Para perceber o funcionamento de qualquer sistema político, seja ele baseado numa ditadura, numa democracia, ou em qualquer outra forma de regime, é necessário compreender a distribuição de poder e as características que diferentes formas de poder podem assumir. No caso específico de regimes democráticos, a ideia utópica de que o poder reside na sua totalidade no povo é, no mínimo, ingénua. Ainda que cada cidadão tenha o poder de jure de eleger os representantes políticos que ocuparão cargos com responsabilidades decisivas, muitos outros factores entram em jogo, quando falamos de poder.
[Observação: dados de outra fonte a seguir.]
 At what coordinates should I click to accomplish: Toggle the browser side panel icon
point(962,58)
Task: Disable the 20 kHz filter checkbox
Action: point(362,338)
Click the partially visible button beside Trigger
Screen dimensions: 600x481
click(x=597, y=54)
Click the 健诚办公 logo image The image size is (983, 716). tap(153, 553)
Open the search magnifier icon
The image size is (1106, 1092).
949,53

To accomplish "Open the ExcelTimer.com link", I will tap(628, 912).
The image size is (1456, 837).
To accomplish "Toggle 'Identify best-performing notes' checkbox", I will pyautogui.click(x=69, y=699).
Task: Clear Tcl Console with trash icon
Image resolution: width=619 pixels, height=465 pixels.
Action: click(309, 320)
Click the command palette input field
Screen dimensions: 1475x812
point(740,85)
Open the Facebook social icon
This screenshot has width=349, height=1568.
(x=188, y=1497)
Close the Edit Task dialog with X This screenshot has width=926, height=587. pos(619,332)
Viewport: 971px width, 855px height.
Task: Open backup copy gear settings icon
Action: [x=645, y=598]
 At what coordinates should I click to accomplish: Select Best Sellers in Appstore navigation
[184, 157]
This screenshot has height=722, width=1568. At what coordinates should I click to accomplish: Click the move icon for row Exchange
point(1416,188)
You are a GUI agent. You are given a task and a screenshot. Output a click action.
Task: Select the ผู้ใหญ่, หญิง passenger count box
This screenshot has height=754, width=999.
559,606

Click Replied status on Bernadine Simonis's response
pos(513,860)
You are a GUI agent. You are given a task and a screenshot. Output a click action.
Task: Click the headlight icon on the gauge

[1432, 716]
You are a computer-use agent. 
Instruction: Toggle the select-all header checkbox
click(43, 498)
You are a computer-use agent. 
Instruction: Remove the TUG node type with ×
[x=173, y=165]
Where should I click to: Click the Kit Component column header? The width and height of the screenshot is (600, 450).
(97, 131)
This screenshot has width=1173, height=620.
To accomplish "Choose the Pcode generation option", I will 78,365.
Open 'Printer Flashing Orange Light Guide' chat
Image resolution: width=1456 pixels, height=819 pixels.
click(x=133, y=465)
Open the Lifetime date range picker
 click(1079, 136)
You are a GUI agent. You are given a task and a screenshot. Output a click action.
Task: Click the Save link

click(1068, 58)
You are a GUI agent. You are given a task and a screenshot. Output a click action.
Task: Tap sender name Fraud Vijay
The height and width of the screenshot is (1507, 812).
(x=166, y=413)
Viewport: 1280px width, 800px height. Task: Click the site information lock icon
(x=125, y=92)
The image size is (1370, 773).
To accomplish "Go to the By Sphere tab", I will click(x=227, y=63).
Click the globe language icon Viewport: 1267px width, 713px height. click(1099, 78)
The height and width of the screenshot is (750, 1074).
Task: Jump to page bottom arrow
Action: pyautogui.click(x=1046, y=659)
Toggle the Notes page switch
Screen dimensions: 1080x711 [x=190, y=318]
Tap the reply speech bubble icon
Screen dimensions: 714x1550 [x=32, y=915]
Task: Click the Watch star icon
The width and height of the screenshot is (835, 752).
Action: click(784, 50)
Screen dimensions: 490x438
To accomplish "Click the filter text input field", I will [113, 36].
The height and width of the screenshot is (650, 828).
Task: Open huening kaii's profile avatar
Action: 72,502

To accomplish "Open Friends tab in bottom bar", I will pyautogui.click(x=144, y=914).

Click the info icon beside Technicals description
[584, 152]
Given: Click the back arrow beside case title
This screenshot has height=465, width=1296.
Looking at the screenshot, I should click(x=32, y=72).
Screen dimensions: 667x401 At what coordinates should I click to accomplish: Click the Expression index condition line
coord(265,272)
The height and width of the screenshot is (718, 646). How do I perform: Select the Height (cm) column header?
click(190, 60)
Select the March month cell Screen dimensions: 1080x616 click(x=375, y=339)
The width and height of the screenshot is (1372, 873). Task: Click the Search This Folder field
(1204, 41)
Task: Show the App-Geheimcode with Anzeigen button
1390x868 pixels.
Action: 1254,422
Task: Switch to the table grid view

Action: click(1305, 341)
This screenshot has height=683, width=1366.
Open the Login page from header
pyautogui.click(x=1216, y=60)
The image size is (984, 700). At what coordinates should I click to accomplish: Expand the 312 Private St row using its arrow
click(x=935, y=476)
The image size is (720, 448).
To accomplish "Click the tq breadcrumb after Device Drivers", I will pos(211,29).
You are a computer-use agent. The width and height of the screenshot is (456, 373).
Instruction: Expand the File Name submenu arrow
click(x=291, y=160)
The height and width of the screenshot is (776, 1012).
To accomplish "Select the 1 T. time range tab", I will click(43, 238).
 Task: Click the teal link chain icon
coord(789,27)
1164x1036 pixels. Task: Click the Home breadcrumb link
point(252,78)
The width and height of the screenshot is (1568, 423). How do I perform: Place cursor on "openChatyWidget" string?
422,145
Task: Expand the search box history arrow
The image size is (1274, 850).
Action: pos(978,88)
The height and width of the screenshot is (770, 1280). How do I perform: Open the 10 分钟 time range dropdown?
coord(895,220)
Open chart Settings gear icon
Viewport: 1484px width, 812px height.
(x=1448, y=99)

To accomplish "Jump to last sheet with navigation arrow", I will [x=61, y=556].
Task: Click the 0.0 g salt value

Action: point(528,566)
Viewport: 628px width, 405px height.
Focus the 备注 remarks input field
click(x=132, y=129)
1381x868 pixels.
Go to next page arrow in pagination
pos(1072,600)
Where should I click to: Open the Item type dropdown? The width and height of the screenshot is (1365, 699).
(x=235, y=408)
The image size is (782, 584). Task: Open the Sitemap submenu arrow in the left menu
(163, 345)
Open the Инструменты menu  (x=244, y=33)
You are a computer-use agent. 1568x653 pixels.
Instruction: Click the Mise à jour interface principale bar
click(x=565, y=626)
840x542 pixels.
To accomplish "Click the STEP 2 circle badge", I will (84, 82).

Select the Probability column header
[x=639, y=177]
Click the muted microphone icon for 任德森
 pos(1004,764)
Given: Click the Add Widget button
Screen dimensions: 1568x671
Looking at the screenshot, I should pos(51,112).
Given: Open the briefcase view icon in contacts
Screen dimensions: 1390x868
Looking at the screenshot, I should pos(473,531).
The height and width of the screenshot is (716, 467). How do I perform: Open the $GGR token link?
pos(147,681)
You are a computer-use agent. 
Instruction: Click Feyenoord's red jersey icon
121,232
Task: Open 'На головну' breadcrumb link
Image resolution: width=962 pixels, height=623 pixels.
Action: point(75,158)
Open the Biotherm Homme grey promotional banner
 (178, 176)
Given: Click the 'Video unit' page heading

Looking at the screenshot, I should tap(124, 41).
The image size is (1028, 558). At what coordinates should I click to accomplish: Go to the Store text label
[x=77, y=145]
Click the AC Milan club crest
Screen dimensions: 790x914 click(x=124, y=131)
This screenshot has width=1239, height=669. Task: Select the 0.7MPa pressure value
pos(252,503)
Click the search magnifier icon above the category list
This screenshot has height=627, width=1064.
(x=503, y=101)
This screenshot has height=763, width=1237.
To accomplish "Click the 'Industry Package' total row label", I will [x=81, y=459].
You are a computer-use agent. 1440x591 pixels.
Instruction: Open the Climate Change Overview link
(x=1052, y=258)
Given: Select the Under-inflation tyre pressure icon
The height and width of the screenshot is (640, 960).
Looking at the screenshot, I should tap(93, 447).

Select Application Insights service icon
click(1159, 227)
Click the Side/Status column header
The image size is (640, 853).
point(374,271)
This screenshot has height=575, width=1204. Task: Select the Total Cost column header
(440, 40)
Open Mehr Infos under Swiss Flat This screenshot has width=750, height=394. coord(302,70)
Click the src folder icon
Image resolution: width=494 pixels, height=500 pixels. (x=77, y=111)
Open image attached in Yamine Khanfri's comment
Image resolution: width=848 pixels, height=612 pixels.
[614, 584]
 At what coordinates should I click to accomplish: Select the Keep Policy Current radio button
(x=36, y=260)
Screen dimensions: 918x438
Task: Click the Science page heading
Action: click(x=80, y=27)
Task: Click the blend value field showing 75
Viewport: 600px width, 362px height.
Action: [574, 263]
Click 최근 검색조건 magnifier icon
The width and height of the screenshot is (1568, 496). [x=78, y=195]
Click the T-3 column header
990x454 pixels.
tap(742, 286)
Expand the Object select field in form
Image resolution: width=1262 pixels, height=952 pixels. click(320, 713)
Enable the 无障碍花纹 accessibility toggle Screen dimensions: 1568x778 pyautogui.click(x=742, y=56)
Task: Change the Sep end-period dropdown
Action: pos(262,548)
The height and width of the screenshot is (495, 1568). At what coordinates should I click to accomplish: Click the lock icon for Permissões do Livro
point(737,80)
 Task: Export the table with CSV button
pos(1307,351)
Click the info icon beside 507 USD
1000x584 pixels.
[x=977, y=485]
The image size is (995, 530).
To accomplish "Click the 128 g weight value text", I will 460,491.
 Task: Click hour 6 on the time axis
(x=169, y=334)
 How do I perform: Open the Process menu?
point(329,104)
Em primeiro lugar, será importante estabelecer o que deverá ser entendido como poder no decorrer deste artigo. Desta forma, poder pode ser visto como a capacidade detida por um indivíduo, que lhe permite concretizar o seu objectivo, sobrepondo-se a um outro indivíduo, mesmo existindo oposição do segundo. Segundo Foucault, no entanto, uma relação de poder implica sempre a ignorância do indivíduo sobre o qual esse poder é exercido, existindo uma carga necessariamente negativa na sua definição. Contudo, não devemos considerar o poder, como conceito abstracto que é, como tendo por base uma natureza inerentemente má, residindo o perigo da sua má utilização na ignorância enunciada pelo filósofo francês. Assim, é necessário alertar para a importância das relações de poder num contexto político, para assim podermos diminuir os efeitos negativos do seu desequilíbrio.
Ainda que seja quase impossível reduzir todas as concretizações práticas do poder em poucas palavras, até porque este conceito não se extingue na ciência política (nem mesmo nas ciências sociais), é pertinente analisar algumas das suas características. Por um lado, podemos ver o poder como um elemento coercivo. Nesta vertente, o poder assume a sua forma mais negativa. O poder coercivo, comum em regimes ditatoriais, pode ser exercido através de ameaças e castigos, ou através da retenção de recompensas merecidas. Levando frequentemente à insurreição dos cidadãos subjugados, este tipo de poder é, por vezes, conjugado com formas de poder referente. Esta materialização do conceito está ligada à construção de uma base de seguidores por parte de um agente carismático, capaz de motivar os indivíduos sobre os quais exerce o seu poder a seguirem os seus ideais.
O poder pode ainda advir de conhecimentos científicos específicos de uma determinada área. Por exemplo, para aplicar medidas de reforma económica, um ministro das finanças pode utilizar como argumento o apoio de instituições financeiras e profissionais da área que reconhecem os benefícios das medidas a tomar. Com a tecnocratização da política no fim do século XX, a utilização de comunidades espistémicas (grupo alargado de profissionais e académicos de uma determinada área que partilham as mesmas opiniões sobre determinado assunto) para fundamentar a introdução, ou revogação de novas políticas públicas. Este tipo de poder é bastante comum nas democracias dos países desenvolvidos, normalmente existindo em conjunto com uma forma de poder legítimo, dada aos representantes políticos, através de eleições.
A ignorância perante o poder não é, no entanto, o único problema a ter em conta. Um sentimento de impotência perante o poder estabelecido (assim como o medo de represálias) é um importante factor que contribui para o desequilíbrio de influências numa sociedade, resultando na falta de actuação e conformismo das pessoas com menos poder.
Assim, para que todos os cidadãos tenham as mesmas oportunidades, ou pelo menos para que a disparidade das mesmas diminua, e para que as relações de poder percam o seu desequilíbrio, é necessário analisar profundamente as diversas formas de poder, alertando para os seus potenciais problemas. Ainda que o poder não seja inerentemente bom ou mau, este pode ser corrompido, resultando em injustiças, que afectam a vida de todas nas pessoas numa sociedade.